Alla luce di ciò, si deve ritenere che la deroga consentita dal citato art. 103, comma 1-bis ha avuto un ambito di applicazione limitato sia dal punto di vista funzionale che temporale, avendo operato unicamente nella fase in cui i Comuni hanno adeguato i PRG in vista dell’adozione dei PGT.

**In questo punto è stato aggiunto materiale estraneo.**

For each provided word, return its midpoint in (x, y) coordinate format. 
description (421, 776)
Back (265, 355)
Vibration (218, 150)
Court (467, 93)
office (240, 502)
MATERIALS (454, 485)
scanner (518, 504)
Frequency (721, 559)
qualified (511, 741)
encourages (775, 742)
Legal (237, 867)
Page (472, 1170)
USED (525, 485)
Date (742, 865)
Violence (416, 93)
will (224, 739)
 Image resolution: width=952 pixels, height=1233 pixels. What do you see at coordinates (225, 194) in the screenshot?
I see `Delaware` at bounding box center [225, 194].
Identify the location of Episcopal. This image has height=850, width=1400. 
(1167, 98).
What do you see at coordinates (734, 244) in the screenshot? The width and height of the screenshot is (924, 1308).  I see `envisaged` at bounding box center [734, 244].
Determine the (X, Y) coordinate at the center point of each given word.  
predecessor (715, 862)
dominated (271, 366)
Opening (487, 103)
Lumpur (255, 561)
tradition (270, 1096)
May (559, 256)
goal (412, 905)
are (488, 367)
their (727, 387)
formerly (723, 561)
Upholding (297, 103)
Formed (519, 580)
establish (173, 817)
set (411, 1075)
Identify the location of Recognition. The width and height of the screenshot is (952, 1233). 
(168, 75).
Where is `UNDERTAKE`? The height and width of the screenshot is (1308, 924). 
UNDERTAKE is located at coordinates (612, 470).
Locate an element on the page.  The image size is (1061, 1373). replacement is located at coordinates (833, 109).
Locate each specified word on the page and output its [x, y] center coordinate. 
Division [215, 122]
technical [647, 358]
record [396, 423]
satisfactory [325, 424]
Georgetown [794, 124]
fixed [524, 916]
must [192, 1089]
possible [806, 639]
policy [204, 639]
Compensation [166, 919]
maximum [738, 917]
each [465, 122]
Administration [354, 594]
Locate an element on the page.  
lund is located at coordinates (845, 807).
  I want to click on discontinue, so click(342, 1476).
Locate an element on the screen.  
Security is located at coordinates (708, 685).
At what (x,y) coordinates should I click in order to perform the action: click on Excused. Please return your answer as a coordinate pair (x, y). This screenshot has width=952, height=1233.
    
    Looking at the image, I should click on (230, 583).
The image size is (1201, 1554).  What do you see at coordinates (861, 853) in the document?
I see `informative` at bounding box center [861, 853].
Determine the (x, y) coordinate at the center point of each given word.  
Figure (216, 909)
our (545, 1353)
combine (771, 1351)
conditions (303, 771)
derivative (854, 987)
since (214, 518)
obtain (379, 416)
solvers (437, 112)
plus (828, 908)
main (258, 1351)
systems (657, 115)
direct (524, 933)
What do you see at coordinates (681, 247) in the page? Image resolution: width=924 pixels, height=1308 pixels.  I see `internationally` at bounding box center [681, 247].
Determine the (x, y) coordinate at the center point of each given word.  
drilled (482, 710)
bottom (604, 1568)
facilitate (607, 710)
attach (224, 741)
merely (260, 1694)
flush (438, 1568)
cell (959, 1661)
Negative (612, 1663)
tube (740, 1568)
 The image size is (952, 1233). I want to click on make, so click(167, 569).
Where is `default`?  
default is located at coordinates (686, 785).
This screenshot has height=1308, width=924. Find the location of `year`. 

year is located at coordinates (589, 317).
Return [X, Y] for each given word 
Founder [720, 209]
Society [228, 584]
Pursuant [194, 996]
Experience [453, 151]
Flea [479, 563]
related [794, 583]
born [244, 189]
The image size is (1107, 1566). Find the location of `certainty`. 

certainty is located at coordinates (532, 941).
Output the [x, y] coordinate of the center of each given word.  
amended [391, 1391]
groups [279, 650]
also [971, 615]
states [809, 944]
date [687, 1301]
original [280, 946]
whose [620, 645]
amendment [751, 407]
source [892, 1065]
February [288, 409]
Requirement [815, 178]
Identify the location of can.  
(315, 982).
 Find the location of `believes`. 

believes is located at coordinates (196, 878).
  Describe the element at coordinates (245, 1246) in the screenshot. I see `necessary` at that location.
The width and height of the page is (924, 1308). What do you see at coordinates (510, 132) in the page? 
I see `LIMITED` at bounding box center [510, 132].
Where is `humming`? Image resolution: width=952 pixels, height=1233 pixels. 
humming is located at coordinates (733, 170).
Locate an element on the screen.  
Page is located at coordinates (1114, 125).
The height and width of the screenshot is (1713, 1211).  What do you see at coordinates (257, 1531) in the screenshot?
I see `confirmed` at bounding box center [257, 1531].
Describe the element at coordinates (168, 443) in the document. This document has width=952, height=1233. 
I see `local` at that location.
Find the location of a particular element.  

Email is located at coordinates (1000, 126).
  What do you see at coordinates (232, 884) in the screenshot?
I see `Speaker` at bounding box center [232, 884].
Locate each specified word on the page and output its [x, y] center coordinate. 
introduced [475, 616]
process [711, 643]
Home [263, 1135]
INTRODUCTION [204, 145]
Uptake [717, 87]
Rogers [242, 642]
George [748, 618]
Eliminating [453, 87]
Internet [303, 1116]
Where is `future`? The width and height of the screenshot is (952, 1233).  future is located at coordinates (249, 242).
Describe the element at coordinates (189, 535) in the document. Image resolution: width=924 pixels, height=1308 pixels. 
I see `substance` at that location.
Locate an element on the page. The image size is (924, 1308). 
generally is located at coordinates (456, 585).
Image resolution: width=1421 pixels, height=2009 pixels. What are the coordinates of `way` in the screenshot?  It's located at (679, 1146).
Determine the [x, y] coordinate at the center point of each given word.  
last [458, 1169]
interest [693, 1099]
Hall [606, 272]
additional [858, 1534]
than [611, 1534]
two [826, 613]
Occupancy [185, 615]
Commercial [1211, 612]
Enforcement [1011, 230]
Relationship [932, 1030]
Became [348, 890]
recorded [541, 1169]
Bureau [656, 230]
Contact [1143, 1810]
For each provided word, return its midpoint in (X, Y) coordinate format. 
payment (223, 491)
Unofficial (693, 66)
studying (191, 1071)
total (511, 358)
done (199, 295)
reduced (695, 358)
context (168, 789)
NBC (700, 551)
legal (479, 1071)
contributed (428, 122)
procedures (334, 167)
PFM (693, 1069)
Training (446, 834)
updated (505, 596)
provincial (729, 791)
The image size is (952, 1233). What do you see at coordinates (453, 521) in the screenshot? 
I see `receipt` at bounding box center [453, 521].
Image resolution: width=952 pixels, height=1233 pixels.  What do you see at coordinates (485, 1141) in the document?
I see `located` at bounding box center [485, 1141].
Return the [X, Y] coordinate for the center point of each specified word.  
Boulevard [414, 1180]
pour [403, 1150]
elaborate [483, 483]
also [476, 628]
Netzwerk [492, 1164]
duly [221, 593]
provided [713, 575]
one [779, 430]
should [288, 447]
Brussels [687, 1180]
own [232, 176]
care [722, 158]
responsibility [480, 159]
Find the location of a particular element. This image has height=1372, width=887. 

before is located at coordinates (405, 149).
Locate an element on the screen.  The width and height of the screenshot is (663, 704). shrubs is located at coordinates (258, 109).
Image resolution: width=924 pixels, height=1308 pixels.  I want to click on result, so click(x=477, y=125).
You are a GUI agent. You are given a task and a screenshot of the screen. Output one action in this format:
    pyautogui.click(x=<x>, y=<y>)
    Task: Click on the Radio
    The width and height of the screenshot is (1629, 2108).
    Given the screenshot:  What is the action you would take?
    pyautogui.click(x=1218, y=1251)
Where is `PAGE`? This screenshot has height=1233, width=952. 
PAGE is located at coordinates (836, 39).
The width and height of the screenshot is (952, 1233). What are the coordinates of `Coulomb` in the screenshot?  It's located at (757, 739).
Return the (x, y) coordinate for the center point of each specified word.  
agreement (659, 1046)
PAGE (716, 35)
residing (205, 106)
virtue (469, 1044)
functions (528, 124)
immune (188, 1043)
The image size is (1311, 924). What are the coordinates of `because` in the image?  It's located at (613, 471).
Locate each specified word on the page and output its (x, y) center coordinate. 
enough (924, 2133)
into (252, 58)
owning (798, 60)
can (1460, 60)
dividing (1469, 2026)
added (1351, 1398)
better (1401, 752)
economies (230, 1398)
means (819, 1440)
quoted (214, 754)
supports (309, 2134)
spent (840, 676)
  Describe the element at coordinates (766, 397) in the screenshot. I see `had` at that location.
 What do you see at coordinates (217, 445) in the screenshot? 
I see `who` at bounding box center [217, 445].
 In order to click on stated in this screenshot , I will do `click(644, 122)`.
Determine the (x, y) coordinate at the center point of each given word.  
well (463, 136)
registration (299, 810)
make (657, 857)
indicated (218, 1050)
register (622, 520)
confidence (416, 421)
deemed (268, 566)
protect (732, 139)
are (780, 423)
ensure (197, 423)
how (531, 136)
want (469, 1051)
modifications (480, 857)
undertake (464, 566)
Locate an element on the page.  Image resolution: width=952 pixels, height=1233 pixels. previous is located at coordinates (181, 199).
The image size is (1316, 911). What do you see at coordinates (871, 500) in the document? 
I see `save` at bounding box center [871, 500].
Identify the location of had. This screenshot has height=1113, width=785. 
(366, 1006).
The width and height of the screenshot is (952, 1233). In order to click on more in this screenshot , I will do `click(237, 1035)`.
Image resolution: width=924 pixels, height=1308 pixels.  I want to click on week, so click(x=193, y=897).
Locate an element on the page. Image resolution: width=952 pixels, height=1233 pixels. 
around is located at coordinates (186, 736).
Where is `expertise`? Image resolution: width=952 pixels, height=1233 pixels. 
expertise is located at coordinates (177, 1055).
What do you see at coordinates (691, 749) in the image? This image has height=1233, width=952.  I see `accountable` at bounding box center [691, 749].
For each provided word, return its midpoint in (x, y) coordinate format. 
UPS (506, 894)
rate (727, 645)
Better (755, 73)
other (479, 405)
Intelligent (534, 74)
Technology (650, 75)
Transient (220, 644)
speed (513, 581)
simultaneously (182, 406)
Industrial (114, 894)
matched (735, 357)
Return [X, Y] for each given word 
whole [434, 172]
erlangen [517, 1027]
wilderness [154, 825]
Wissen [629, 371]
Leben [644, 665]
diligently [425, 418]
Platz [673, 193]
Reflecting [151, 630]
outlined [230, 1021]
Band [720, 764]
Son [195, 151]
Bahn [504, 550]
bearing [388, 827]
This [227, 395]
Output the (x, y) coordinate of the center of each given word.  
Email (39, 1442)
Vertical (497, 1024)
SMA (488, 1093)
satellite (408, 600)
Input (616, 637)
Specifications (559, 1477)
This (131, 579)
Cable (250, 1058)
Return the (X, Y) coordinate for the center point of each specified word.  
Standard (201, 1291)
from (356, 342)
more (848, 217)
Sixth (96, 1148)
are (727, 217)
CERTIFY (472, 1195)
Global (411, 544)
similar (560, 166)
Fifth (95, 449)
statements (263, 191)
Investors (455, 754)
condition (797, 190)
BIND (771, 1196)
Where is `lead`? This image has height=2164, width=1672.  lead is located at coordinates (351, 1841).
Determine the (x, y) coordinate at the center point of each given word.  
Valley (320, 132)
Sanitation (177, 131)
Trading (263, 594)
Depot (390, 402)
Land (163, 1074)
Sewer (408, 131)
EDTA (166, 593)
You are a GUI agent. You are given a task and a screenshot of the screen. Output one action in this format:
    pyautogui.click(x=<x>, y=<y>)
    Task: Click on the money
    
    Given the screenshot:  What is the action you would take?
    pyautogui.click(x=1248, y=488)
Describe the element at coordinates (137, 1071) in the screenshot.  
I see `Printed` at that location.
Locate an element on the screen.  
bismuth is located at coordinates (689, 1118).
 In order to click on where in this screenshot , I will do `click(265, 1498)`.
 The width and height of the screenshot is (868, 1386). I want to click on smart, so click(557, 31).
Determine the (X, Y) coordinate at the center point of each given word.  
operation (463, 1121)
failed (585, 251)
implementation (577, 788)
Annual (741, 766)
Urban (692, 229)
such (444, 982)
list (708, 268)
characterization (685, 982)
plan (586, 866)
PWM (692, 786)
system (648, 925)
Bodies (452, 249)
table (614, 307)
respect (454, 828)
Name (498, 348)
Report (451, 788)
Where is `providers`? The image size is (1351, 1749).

Per tali ragioni, si deve ritenere che, nel giudizio a quo, non operando né la deroga di cui alla norma statale, né, ancor prima, quella di cui alla norma regionale, l’asserito sovradimensionamento della dotazione a standard vada riferito, ai fini del sindacato sul relativo potere discrezionale del Comune, ai limiti e ai rapporti disciplinati dallo stesso DM 1444/1968, che risulta applicabile alla fattispecie da cui trae origine la controversia.

Le questioni sollevate sono quindi inammissibili, perché esse, e in particolare quelle aventi ad oggetto l’art. 2-bis, comma 1, T.U. edilizia, muovono da un presupposto interpretativo manifestamente erroneo, che le rende prive del requisito della rilevanza.